El despliegue de los trece grupos de baile procedentes de distintos puntos de Euskal Herria comenzó a las diez de la mañana pero la inauguración oficial de la 47 edición de la fiesta la dio el alkate-txiki al mediodía. El simbólico papel recayó este año en Oier Osa, que tras el aurresku de rigor animó a todos los participantes a disfrutar de la jornada, repartiéndose por calles, plazas y barrios. Pero antes de que los sonidos de txistus, gaitas y damboriles, invadieran todos los rincones no faltó un pequeño recuerdo a Arantza, uno de los engranajes en la sombra de Oñatz durante muchos años, fallecida este año.

El corazón de Oñati se convirtió a partir de este instante en un colorido escaparate de los trajes y bailes representativos de los diversos pueblos de Euskal Herria. Llegaron grupos de Portugalete, Arrasate, Lizarra, Soraluze, Gernika, Pamplona, Zarautz, Aretxabaleta, Hendaia, Legazpi y Antzuola.

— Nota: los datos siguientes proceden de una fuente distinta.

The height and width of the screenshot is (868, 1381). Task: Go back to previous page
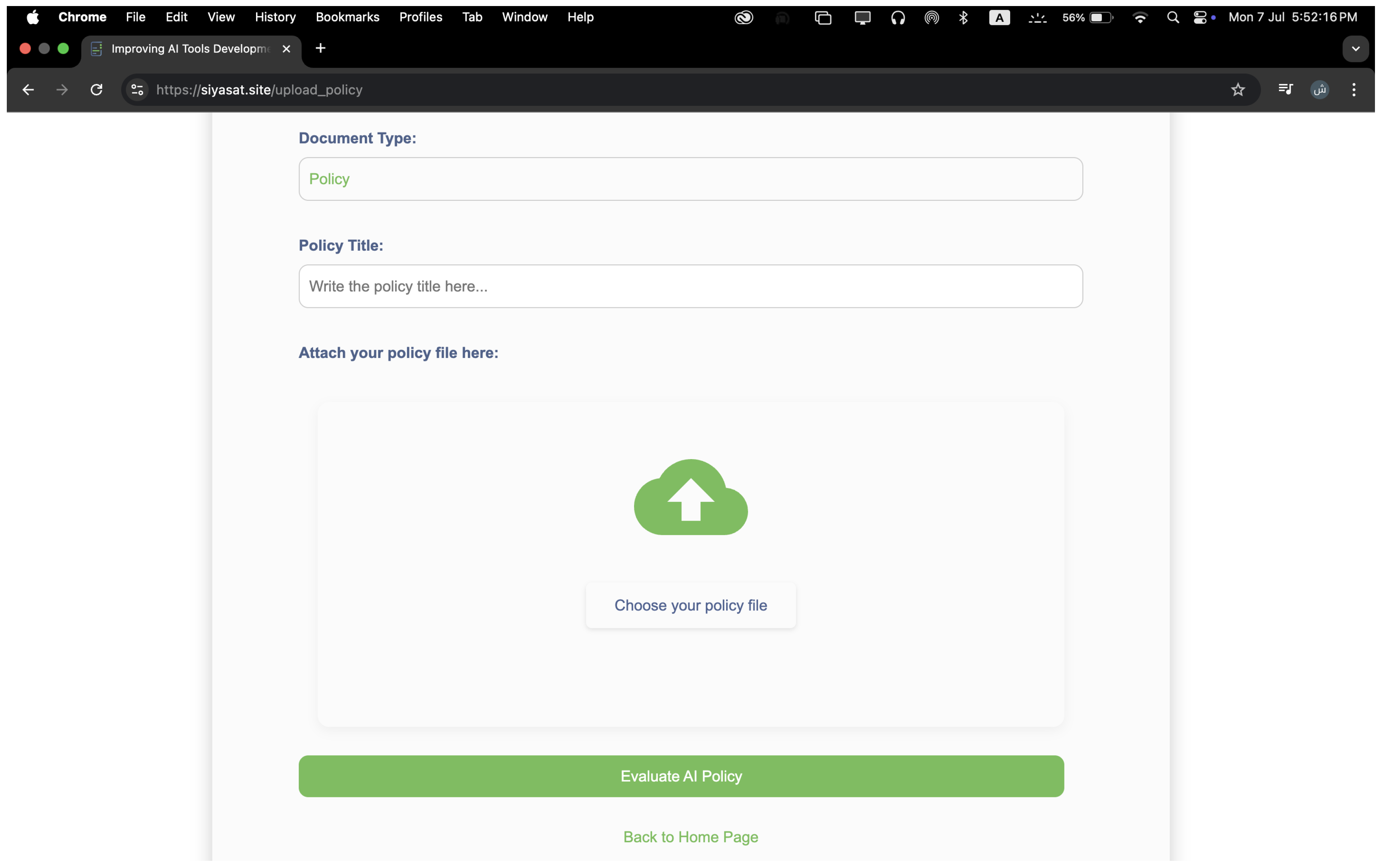[x=28, y=90]
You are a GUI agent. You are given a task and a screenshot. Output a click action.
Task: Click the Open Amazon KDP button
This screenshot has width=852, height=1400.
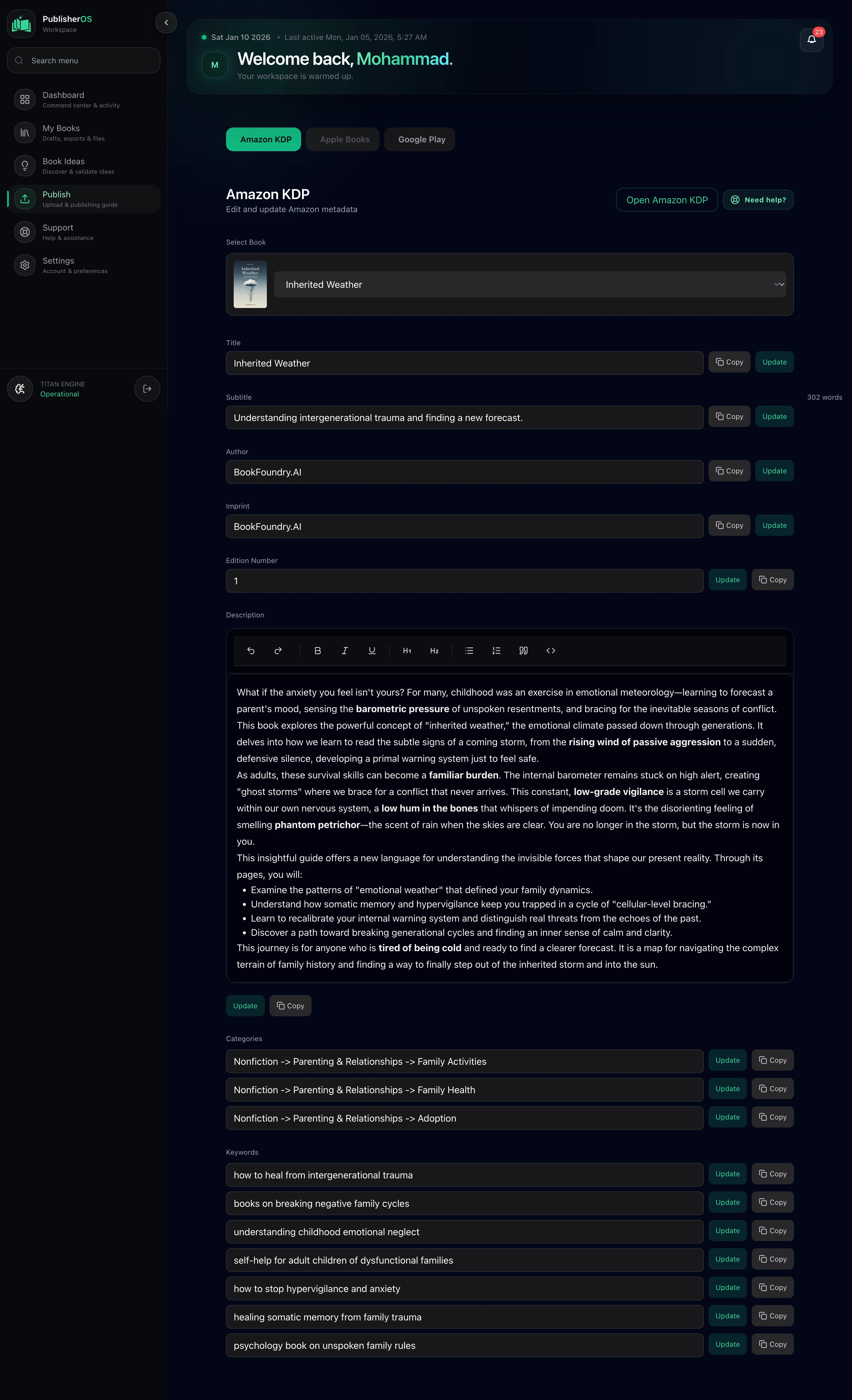[666, 199]
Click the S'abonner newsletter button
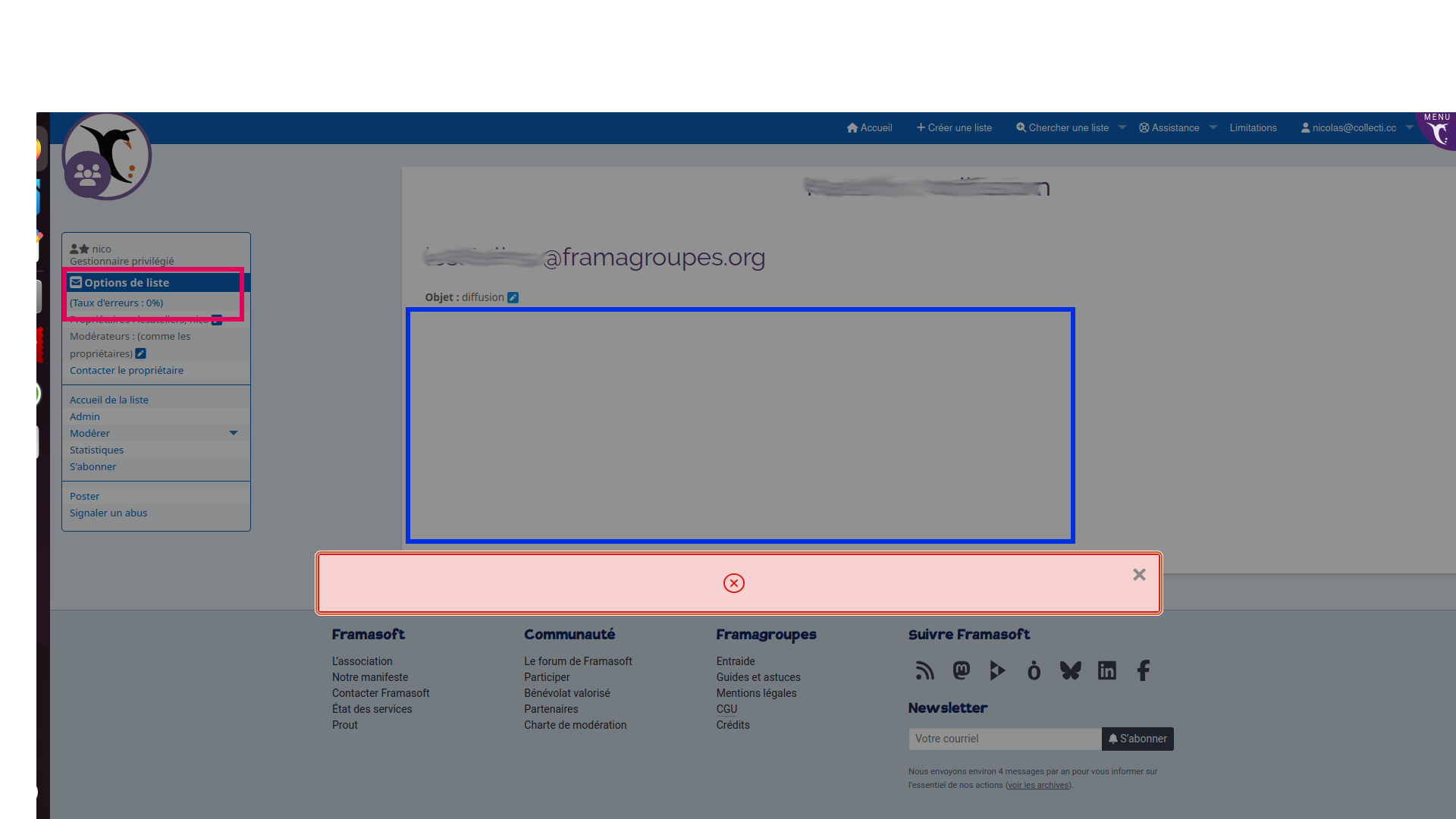This screenshot has height=819, width=1456. click(1138, 739)
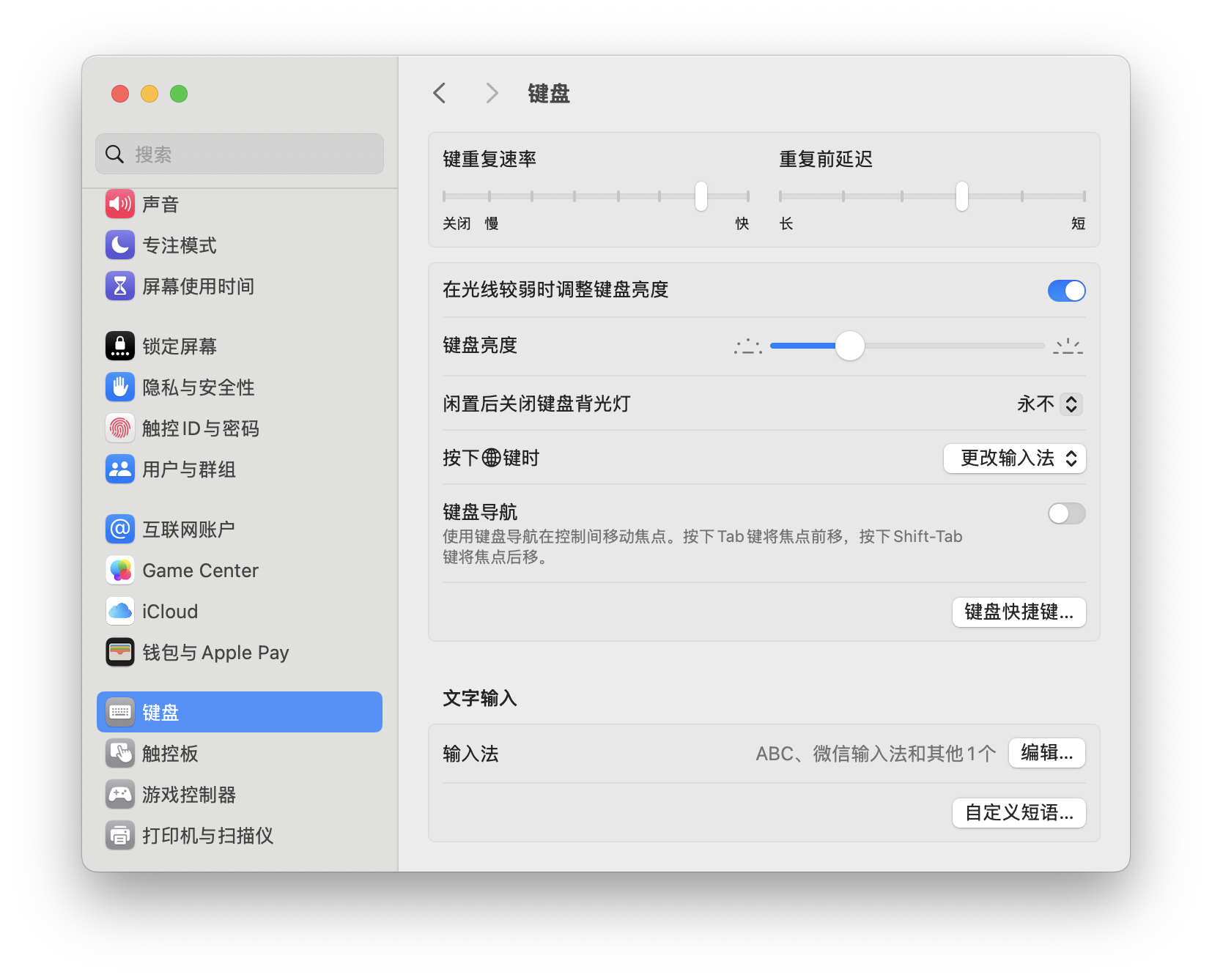Image resolution: width=1212 pixels, height=980 pixels.
Task: Open 声音 (Sound) settings in sidebar
Action: point(160,204)
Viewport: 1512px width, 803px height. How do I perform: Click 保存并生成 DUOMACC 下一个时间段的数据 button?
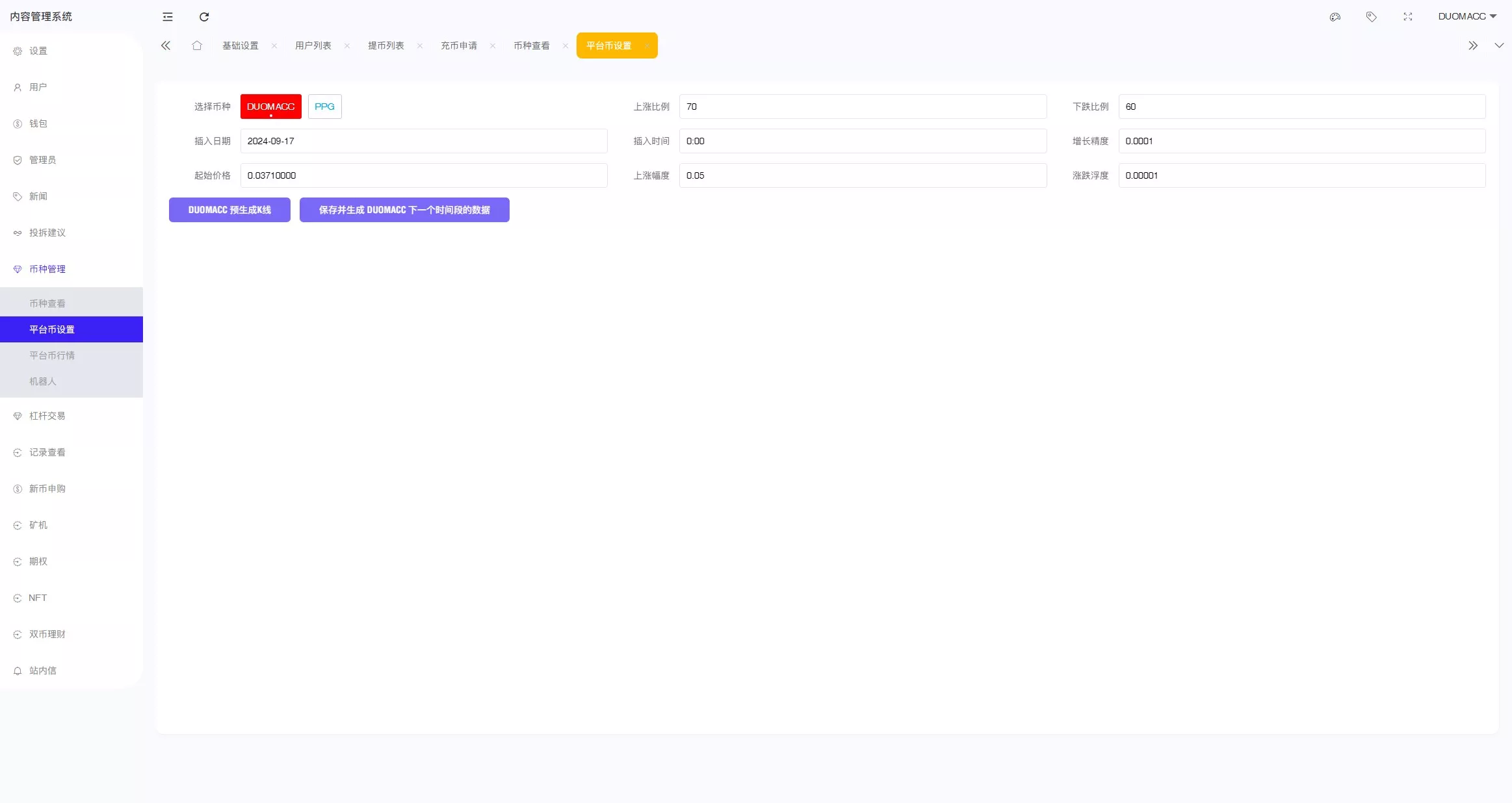point(404,210)
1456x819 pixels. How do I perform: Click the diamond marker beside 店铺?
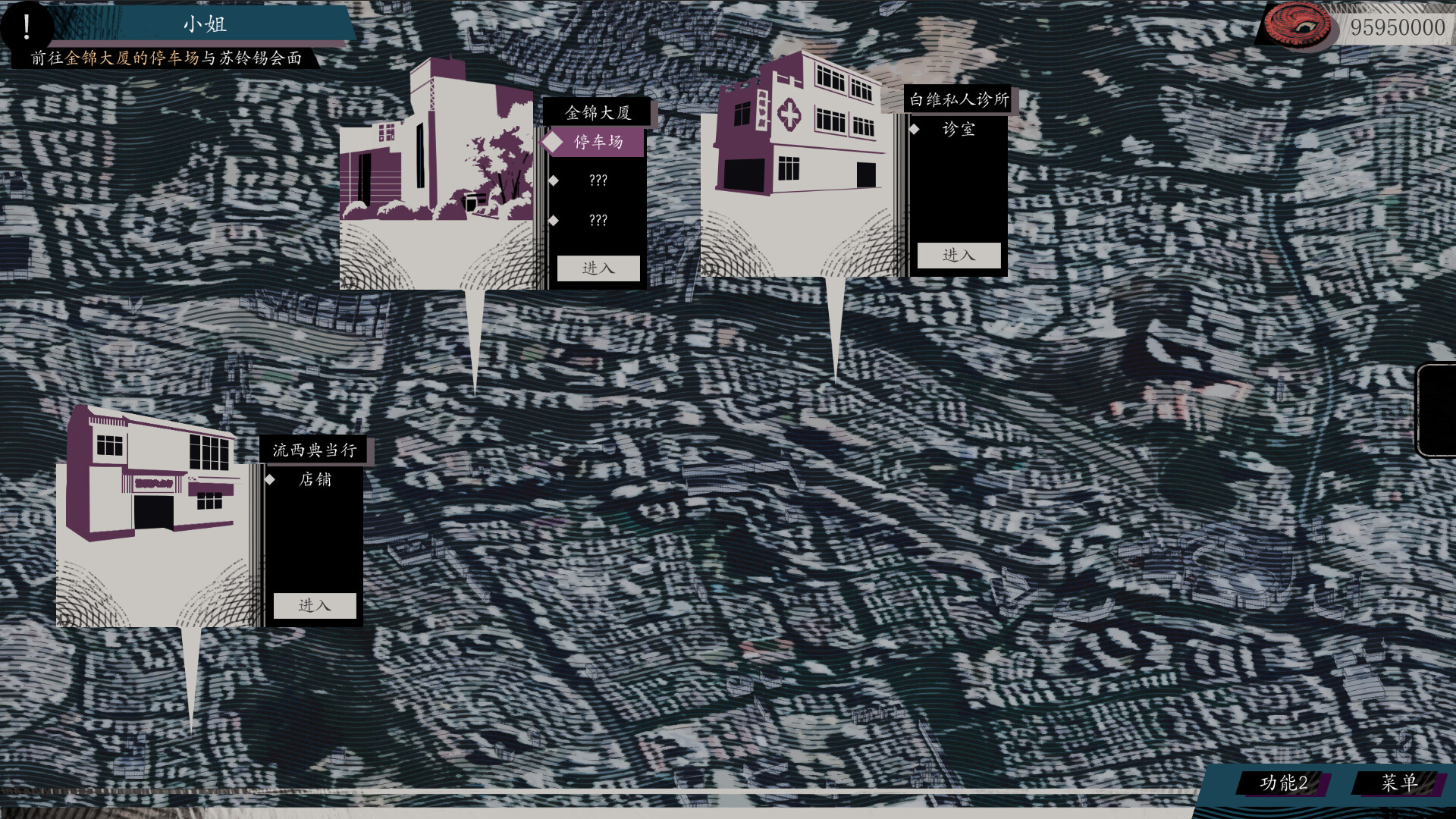[x=270, y=479]
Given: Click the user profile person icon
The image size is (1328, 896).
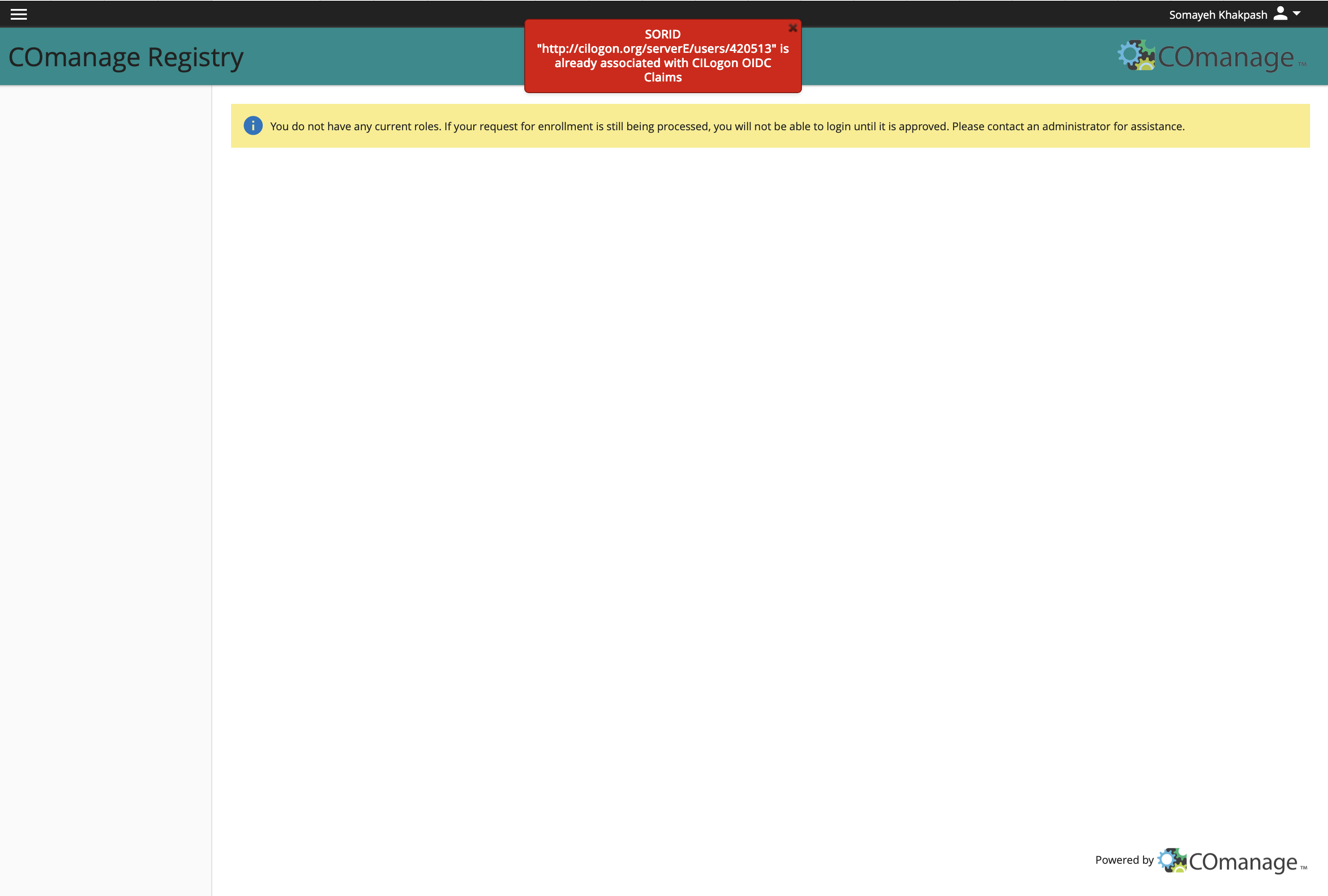Looking at the screenshot, I should (x=1281, y=14).
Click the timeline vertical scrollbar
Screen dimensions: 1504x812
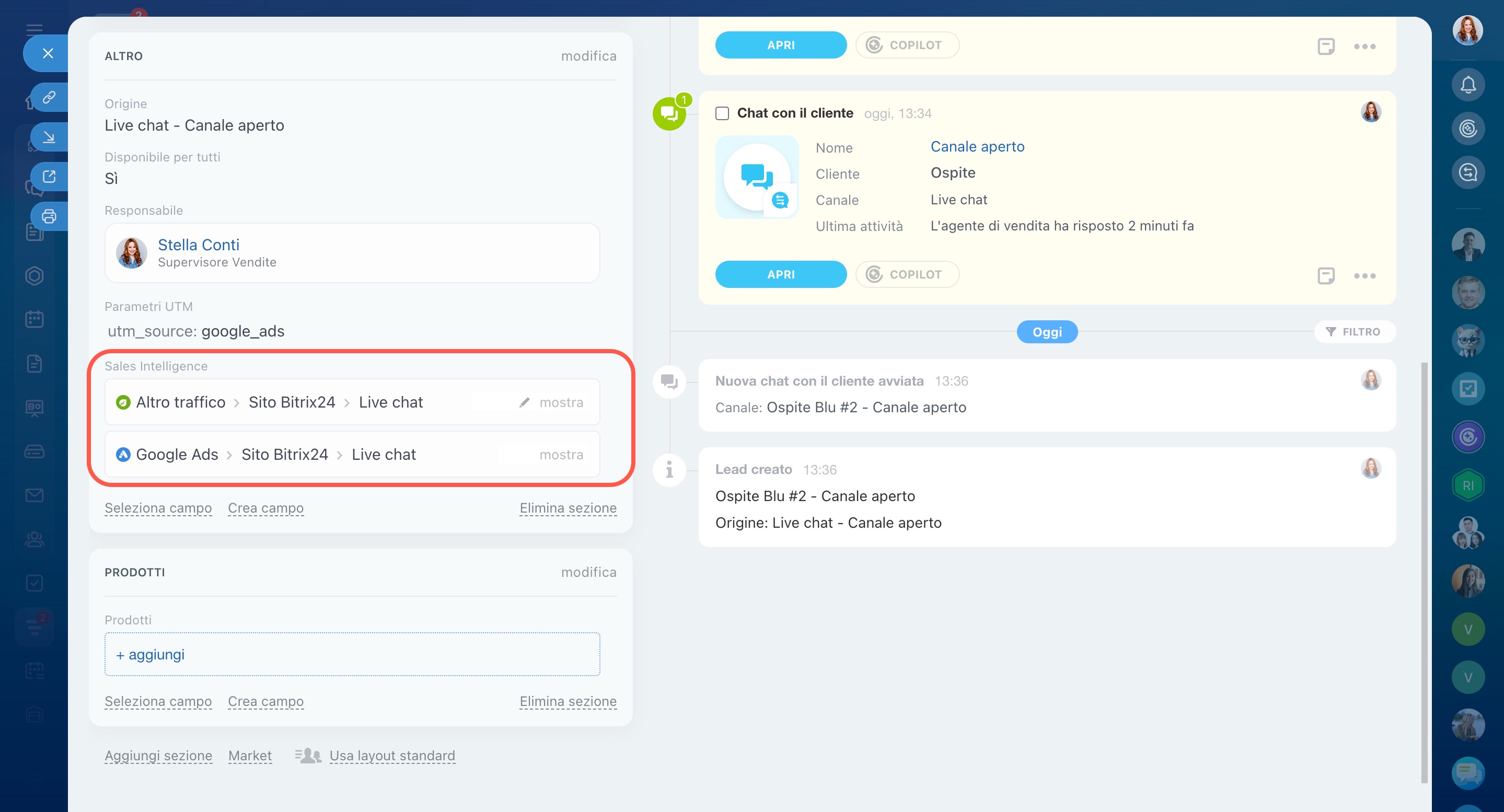click(x=1424, y=572)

El paréntesis de la comida en casas y sociedades les sirvió para reponer fuerzas y la programación se reanudó a las cinco de la tarde con el alarde final. Una exhibición en la que repasaron las raíces del folklore euskaldun con los bailes tradicionales de cada zona ante la atenta mirada de cientos de espectadores.